RECORDS TO PROCESS:
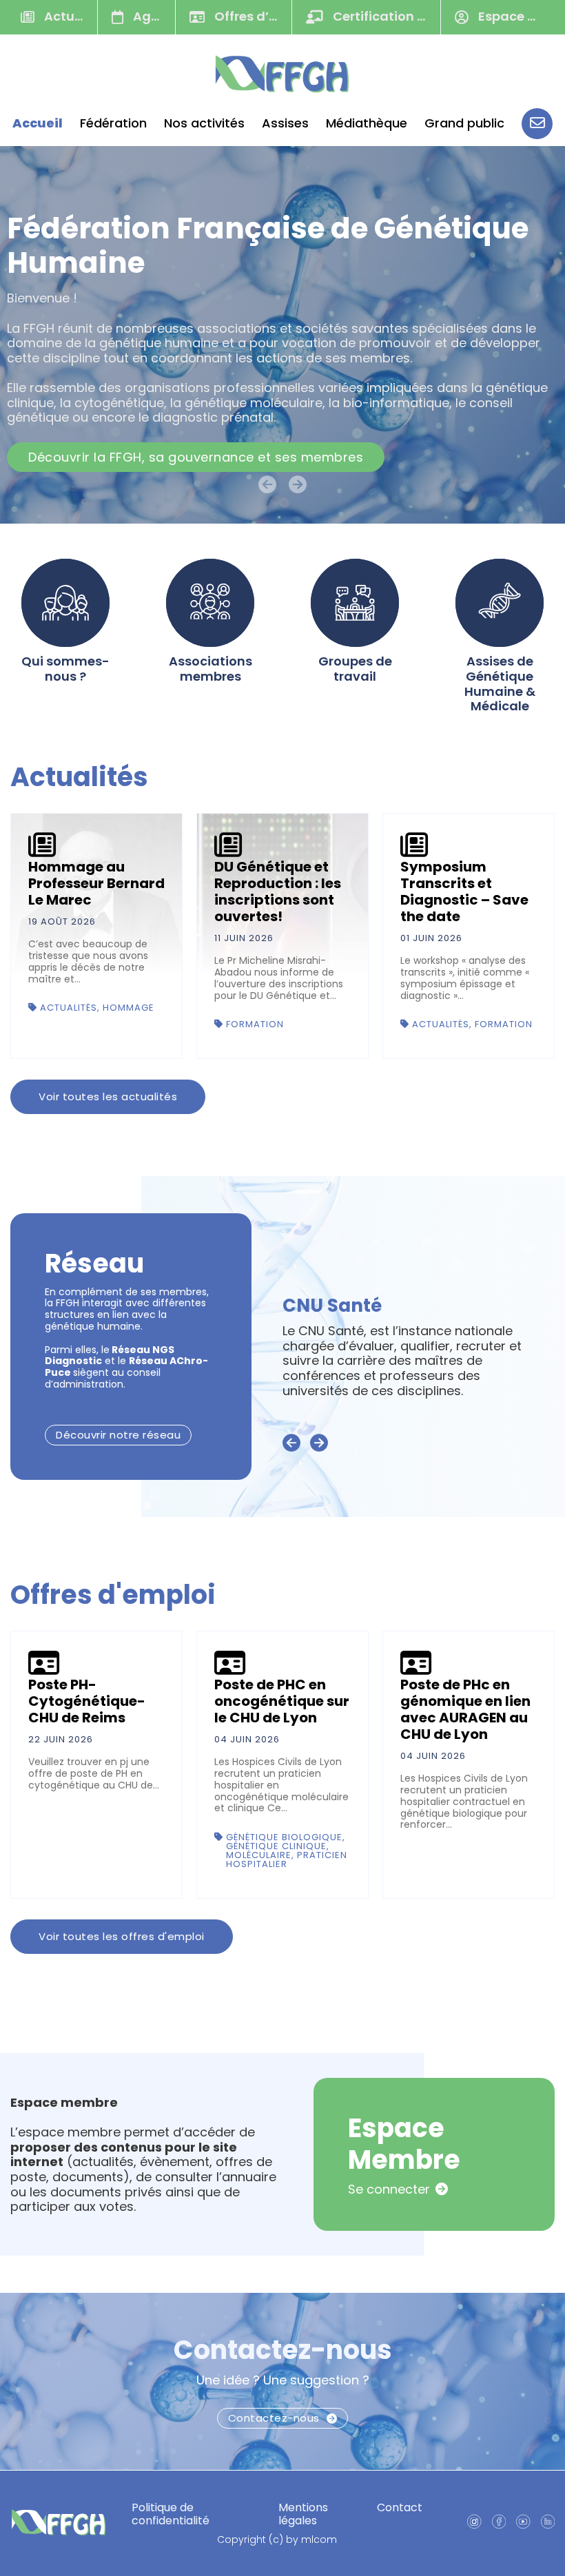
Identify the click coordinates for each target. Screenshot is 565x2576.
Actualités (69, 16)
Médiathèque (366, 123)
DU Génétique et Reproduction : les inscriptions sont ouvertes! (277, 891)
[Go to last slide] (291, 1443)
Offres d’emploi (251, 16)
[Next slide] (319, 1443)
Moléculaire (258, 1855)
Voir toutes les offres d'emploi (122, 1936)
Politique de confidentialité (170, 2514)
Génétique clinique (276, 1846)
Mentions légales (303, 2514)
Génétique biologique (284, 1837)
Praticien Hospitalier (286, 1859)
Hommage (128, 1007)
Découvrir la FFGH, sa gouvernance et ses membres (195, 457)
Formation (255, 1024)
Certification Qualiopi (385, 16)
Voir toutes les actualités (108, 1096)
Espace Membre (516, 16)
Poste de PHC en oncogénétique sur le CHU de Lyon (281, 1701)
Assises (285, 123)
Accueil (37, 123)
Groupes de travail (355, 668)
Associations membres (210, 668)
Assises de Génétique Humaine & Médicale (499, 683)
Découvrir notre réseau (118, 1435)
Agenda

WHAT YOU HAVE TO DO: Leave the pictures out and reproduce every record above exactly.

ANSWER:
Identify the click coordinates for each target. Screenshot is 565x2576.
Actualités (69, 16)
Médiathèque (366, 123)
DU Génétique et Reproduction : les inscriptions sont ouvertes! (277, 891)
[Go to last slide] (291, 1443)
Offres d’emploi (251, 16)
[Next slide] (319, 1443)
Moléculaire (258, 1855)
Voir toutes les offres d'emploi (122, 1936)
Politique de confidentialité (170, 2514)
Génétique clinique (276, 1846)
Mentions légales (303, 2514)
Génétique biologique (284, 1837)
Praticien Hospitalier (286, 1859)
Hommage (128, 1007)
Découvrir la FFGH, sa gouvernance et ses membres (195, 457)
Formation (255, 1024)
Certification Qualiopi (385, 16)
Voir toutes les actualités (108, 1096)
Espace Membre (516, 16)
Poste de PHC en oncogénétique sur le CHU de Lyon (281, 1701)
Assises (285, 123)
Accueil (37, 123)
Groupes de travail (355, 668)
Associations membres (210, 668)
Assises de Génétique Humaine & Médicale (499, 683)
Découvrir notre réseau (118, 1435)
Agenda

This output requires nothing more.